# Hey JoeV! NYT as dinner rolls??



## suziquzie (Nov 20, 2008)

Or anyone really... he's just so good at it! 
What do you think of this idea....  
after the first 12 hour rise, lop off chunks and let them rest in muffin pans lined with cupcake papers...... 
Then transfer to and bake in another pre-heated muffin pan..... 
Would the cutting off chunks from the original sponge upset it too much, to where it wouldn't rise well the second time?


----------



## Russellkhan (Nov 21, 2008)

Not JoeV, but that sounds worth trying to me. Cutting into chunks after the first rise should be no problem - that's when shaping normally happens anyway and the shaping process also includes dividing into loaves for multi-loaf batches. 

A thought: If you have a baking stone or a cookie sheet and a large enough oven proof mixing bowl, you could use that as a way of keeping the steam in order to help develop the crust on the rolls.


----------



## JoeV (Nov 21, 2008)

suziquzie said:


> Or anyone really... he's just so good at it!
> What do you think of this idea....
> after the first 12 hour rise, lop off chunks and let them rest in muffin pans lined with cupcake papers......
> Then transfer to and bake in another pre-heated muffin pan.....
> Would the cutting off chunks from the original sponge upset it too much, to where it wouldn't rise well the second time?

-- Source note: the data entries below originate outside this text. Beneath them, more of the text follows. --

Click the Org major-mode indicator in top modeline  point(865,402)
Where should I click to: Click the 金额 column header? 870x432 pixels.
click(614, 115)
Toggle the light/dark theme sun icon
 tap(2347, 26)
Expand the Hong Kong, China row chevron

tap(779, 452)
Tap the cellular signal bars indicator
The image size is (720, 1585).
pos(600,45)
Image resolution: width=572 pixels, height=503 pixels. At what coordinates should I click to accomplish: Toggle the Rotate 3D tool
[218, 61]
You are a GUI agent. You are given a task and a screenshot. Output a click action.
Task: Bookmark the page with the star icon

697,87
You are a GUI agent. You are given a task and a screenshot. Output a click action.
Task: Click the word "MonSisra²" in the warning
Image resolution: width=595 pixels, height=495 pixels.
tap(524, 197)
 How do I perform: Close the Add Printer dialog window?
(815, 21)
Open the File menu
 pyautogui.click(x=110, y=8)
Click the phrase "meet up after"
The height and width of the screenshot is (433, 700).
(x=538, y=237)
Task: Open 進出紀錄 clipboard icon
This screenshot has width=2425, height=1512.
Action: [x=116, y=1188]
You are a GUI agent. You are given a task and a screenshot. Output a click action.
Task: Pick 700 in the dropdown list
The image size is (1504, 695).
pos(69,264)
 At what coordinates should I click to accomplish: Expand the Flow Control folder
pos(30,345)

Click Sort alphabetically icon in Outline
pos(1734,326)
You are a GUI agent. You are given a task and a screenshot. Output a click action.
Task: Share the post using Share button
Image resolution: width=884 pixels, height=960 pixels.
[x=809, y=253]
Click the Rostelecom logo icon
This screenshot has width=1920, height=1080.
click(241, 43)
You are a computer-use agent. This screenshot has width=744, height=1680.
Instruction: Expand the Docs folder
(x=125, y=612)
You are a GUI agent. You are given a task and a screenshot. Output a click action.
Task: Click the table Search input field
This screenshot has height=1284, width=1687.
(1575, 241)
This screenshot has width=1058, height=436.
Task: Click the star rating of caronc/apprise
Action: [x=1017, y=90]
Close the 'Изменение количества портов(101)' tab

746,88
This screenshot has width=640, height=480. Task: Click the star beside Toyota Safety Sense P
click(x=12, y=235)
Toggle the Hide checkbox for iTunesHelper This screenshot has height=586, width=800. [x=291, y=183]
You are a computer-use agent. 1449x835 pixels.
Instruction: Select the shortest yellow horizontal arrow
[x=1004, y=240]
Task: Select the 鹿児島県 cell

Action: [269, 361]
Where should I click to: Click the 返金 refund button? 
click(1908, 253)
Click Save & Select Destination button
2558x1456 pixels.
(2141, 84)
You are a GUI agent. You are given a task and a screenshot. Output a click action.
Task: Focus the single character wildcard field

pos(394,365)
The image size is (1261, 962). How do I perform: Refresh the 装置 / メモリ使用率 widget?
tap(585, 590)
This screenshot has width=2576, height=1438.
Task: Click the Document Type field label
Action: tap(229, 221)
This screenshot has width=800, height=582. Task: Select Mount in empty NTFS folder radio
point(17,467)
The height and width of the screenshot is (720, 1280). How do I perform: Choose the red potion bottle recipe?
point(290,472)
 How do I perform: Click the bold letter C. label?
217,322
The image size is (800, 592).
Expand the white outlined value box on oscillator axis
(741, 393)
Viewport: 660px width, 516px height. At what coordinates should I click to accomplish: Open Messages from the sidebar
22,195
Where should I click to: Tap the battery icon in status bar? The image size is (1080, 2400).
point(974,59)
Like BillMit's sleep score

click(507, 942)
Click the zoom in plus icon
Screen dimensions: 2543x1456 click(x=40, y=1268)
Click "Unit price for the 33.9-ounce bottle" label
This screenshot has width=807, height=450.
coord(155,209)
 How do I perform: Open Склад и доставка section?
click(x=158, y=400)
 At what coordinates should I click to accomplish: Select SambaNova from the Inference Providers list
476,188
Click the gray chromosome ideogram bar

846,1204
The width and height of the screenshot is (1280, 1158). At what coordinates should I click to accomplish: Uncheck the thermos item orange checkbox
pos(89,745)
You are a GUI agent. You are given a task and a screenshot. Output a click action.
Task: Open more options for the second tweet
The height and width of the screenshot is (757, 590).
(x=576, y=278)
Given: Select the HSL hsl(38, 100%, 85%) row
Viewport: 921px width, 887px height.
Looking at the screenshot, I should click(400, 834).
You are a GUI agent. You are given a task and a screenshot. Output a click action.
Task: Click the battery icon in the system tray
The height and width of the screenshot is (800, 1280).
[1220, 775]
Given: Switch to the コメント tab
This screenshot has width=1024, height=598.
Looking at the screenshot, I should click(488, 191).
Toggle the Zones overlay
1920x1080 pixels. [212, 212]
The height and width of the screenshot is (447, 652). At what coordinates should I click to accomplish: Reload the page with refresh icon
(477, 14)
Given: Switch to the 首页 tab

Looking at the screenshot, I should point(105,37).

Great idea!. Like Russ said, there's no problem with the dough rising again after dismembering it, so I say *GO FOR IT, GIRL!* Let us know how they turn out.


----------



## QUEEN-GUINEVERE (Nov 21, 2008)

A group of us tried this bread as "rolls" and what you are describing did _not _work.  The way we were able to get "rolls" as successful as the bread was to follow the recipe up to that point.  If you have a lid or cover to a cast iron pot or pan, heat that.  I have several LeCreuset's casserole bakeware where the lids are flat, and they work wonders for these.  Put those in the oven to heat, just as you would for the pot, and when it's time to bake, place the "rolls" onto the lids and continue as directed.  

Also, don't know if this has been posted elsewhere, as this bread has come up any number of times in discussion, but you can also "season" your dough during the initial mixing stage.  We have done things like onion and dill (fresh, of course!), olive, using several types of olives evenly diced; pepperoni and cheese, just to nam a few.


----------



## Adillo303 (Nov 21, 2008)

I think that it "could" work. What would be needed is a closed heavy hot vessel to bake in. The dough needs the closed vessel so that the steam that comes off during baking can make the thin crunchy crust, we all like. The vessel needs to be substantial (Cast Iton, thick glass or clay) the hold heat and make it steam better. At least that is what I read. I do not know of a vessel that will encompas a muffin pan. 

Maybe one or tow duthc ovens that can fit in the oven all at the same time and free form the segmented dough. That is all I can think of at the moment.


----------